Mazen Darwish (مازن درويش) is a Syrian lawyer and free speech advocate. He is the president of the Syrian Center for Media and Freedom of Expression. News organizations, including Reuters and the Associated Press, have described him as one of Syria's most prominent activists. He was imprisoned in Syria from 2012 until his release in August 2015.

Since October 2022, Mazen Darwish has been one of the Secretaries General of the International Federation for Human Rights (FIDH).

== Activism ==
Darwish is the president of the Syrian Center for Media and Freedom of Expression, a partner organization of Reporters Without Borders, founded in 2004. The organization was refused accreditation by the Syrian government, but it continues to operate in secret. In 2006, the group launched an independent news website, syriaview.net, but the site was soon banned by the Syrian government.

In April 2008, Darwish and a colleague were arrested after their reporting on riots in Adra, a town near Damascus. He was later imprisoned for ten days for "defaming and insulting the administrative bodies of the state." Thirty-five international press freedom organizations co-signed a letter protesting the sentence, describing it as part of "an ongoing pattern of harassment and detention of journalists and activists." Darwish has also been subject to travel bans to prevent him from leaving the country.

He also reported on clashes in Daraa in early 2011 during the beginning stages of the Syrian Civil War. In March, he participated in a protest calling for political prisoners to be released, and the Syrian Observatory for Human Rights reported that he was arrested shortly after.
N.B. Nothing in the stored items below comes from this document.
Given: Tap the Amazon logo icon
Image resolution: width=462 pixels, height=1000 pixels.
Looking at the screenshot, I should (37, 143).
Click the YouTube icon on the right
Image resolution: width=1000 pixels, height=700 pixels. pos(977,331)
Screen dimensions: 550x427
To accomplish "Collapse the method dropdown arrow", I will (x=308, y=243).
The “4 of Douma”, human rights activists, Razan Zeitouneh, Samira Khalil and their colleagues from the Violations Documentation Center in Syria who were arrested in Douma on December 9, 2013 were also part of the media center founded by Mazen Darwish.

== 2012 arrest ==
Darwish was arrested on 16 February 2012 by men believed to be from the intelligence arm of the Syrian Air Force. Fifteen other journalists and activists were arrested on the same day, including blogger Razan Ghazzawi and Darwish's wife, journalist Yara Bader. While Bader was released in May, Darwish was subject to forced disappearance with no official statements of his whereabouts or status. The Switzerland-based International Commission of Jurists reported in August that Darwish was being tried before a secret military court and could face a death sentence with no appeal.
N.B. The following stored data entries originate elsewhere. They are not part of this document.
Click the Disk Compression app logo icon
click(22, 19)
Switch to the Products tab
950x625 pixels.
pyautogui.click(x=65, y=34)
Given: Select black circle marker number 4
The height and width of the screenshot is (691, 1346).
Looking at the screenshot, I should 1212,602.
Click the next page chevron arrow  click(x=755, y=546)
Amnesty International designated Darwish a prisoner of conscience, "detained solely on account of his peaceful exercise of his right to freedom of expression and association in relation to his work with the Syrian Center for Media and Freedom of Expression." More than twenty international human rights organizations, including the Arab Network for Human Rights Information, Human Rights Watch, Index on Censorship, the International Press Institute, Reporters Without Borders, and the World Organisation Against Torture, co-signed a letter calling for Darwish's immediate release. Catherine Ashton, the High Representative of the Union for Foreign Affairs and Security Policy of European Union, also condemned the arrest, calling on Syria to release Darwish immediately.

== 2015 release and dropping of charges ==

Darwish was released from prison on 10 August 2015, although the charges were not dropped and he was scheduled to appear at a court hearing on 31 August 2015. On 31 August 2015, all charges against Darwish were dropped by an anti-terrorism court in Damascus. The court ruled that Darwish and his co-defendants are covered under a political amnesty issued in 2014. He and Yara Bader fled to Beirut and then Germany thereafter. Together with Anwar al-Bunni, Darwish has filed a case with the European Center for Constitutional and Human Rights against institutions of the Assad regime.

==Awards and honors==
- 2011 – The Roland Berger Human Dignity Award (shared with Tunisian lawyer Radhia Nasraoui and the Arabic Network for Human Rights Information)
- 2014 – The Pinter International Writer of Courage Award (shared with Salman Rushdie), given by English PEN for "someone who has been persecuted for speaking out about [his or her] beliefs"
- 2015 – The International Press Institute named Darwish a World Press Freedom Hero in February.
- 2015 – Darwish was awarded UNESCO/Guillermo Cano World Press Freedom Prize on World Press Freedom Day (May 3).